In an attempt to discover why large weapons programmes like the F-35 Joint Strike Fighter too frequently miss their development cost and schedule targets, the US Government Accountability Office has found lower-level requirements creep due to a lack of systems engineering expertise is generally to blame.
The congressional watchdog said in a June 11 report that the former and serving military branch chiefs it interviewed “collectively expressed dissatisfaction with the current acquisition process and the outcomes it produces”.
The report cites as an example weapon systems that cost far more to develop than initially estimated, including the Raytheon AIM-9X Block II Sidewinder (114% change in development estimates), Boeing AH-64D Longbow Apache (44%), General Atomics MQ-9 Reaper (104%) and MQ-1C Grey Eagle (32%), and Northrop Grumman E-2D Advanced Hawkeye (42%) and MQ-8 Fire Scout (34%).
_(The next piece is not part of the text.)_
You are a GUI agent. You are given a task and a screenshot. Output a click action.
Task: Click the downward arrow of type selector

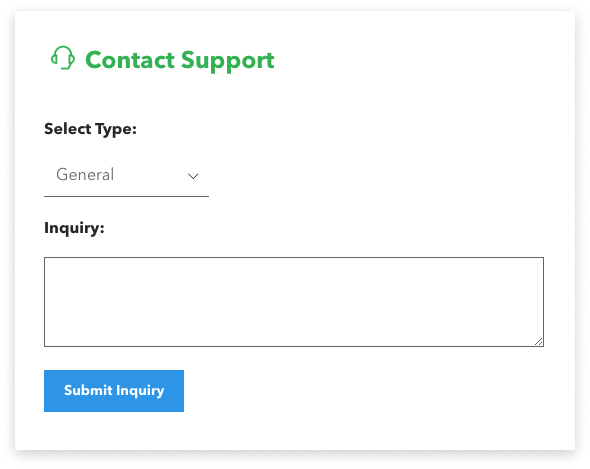point(193,176)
The report found that bad news tends to travel slowly in the US Defense Department in order to protect programme budgets and it is uncommon for tradeoffs to be made between cost and capability in order to strike a realistic balance.
The GAO report lamented that requirements creep historically occurs at the lower subsystem level too late in the development cycle to be reversed, whereas the overarching performance requirements set by the service chiefs tended to stay the same throughout.
It pointed to the F-35 programme as an example: “In order to meet the nine validated key performance parameters, the program developed approximately 3,600 specifications. While the operational requirements for the F-35 have not increased, factors such as poorly defined requirements, significant concurrency between development and production, and immature technologies have contributed to significant cost growth and delays in the program.”
F-35 research and development is expected to cost $62 billion, about 50% more than the initial estimate in 2001, GAO reports.
“One chief was concerned that programme managers too often take the view that requirements cannot be changed and avoid elevating problems to leadership before they become critical, forgoing the opportunity to make needed tradeoffs,” the report says. “One service chief described this problem as ‘cost creep’ to meet requirements, not ‘requirements creep’.”
“We have previously found that incentives within the current acquisition process create pressure on defence system requirements and are geared toward delaying knowledge so as not to jeopardize program funding.”
GAO recommended to the Pentagon that officials setting the requirements apply sound systems engineering expertise sooner in the acquisition process, while noting that is already the expressed policy of the department. “Practice does not always follow policy,” the report adds.